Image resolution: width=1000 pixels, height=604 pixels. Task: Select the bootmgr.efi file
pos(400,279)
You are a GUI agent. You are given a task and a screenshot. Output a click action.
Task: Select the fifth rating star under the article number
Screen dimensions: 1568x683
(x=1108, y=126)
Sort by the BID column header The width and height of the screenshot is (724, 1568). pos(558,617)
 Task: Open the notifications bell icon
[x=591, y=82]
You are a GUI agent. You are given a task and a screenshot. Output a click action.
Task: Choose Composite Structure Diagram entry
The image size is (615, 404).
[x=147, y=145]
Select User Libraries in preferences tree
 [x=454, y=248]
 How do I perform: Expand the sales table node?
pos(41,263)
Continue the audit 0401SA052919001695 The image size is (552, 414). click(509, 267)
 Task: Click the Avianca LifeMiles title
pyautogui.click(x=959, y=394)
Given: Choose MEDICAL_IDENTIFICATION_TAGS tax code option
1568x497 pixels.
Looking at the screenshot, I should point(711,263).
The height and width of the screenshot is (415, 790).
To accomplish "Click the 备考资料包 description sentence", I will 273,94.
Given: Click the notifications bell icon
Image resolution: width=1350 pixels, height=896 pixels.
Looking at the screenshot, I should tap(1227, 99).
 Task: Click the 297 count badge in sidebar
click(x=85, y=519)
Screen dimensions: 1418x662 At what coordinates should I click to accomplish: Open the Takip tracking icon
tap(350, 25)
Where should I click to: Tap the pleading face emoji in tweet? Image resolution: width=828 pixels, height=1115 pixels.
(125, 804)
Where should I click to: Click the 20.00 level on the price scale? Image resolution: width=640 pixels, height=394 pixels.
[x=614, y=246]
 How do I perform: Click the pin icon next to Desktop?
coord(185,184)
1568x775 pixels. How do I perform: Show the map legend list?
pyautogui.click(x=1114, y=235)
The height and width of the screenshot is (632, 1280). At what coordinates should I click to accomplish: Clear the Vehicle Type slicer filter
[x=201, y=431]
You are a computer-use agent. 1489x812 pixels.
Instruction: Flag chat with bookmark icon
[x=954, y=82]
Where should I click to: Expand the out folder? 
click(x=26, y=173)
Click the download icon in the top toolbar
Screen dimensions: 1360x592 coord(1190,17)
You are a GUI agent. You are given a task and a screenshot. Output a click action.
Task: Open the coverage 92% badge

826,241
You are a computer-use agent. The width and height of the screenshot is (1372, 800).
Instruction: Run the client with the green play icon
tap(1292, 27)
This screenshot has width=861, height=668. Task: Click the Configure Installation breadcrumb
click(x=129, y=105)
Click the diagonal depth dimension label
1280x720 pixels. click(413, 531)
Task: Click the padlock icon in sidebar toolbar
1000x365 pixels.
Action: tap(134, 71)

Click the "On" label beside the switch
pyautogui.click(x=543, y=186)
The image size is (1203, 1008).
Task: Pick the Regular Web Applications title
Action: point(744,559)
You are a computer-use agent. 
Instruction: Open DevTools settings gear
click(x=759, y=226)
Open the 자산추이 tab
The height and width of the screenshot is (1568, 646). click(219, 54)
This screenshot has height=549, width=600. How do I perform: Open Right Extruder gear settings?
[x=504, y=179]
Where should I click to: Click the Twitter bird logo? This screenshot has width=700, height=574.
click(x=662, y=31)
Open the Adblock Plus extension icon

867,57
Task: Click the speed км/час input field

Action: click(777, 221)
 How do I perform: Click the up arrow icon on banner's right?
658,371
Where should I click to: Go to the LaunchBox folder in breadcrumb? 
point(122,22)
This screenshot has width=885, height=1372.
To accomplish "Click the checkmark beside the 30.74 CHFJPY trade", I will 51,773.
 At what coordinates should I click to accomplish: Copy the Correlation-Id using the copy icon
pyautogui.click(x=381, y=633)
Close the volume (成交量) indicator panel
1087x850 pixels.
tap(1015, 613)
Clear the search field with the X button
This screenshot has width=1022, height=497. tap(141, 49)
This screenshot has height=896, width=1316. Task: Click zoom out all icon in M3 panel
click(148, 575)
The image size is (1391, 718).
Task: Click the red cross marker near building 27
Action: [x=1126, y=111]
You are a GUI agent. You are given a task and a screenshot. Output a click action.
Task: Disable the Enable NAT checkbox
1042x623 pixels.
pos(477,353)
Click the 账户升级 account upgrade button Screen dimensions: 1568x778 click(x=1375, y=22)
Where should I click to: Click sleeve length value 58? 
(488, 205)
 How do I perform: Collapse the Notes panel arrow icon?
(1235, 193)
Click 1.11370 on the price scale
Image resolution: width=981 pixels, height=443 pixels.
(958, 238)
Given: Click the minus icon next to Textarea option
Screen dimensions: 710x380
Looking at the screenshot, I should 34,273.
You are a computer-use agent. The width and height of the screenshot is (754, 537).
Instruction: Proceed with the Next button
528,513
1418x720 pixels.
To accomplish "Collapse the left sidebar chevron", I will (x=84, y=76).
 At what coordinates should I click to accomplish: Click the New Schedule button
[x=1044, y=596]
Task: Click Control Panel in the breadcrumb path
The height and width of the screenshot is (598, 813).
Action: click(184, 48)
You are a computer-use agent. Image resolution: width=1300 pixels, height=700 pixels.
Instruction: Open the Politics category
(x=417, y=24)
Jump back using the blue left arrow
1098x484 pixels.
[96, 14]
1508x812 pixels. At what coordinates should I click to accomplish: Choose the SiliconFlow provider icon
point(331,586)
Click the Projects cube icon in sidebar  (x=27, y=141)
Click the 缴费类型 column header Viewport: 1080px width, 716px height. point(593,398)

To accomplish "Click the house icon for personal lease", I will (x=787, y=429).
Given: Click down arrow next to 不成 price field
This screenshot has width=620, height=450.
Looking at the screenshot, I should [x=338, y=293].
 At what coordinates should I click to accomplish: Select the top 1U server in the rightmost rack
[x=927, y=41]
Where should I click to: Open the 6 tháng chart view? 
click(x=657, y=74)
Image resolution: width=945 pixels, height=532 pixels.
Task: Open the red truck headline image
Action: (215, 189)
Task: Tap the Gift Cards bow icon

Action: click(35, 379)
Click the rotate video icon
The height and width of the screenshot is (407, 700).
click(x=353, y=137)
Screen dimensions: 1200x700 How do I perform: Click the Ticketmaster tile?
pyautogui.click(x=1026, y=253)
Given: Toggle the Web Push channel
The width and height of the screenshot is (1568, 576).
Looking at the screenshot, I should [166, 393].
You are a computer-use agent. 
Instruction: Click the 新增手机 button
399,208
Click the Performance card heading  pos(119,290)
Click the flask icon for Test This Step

========

» **EXERCISE PROMPT**
Check every line of the data above for the string "option", and copy those that have it.

» **TASK RESPONSE**
Given: Choose MEDICAL_IDENTIFICATION_TAGS tax code option
Given: Click the minus icon next to Textarea option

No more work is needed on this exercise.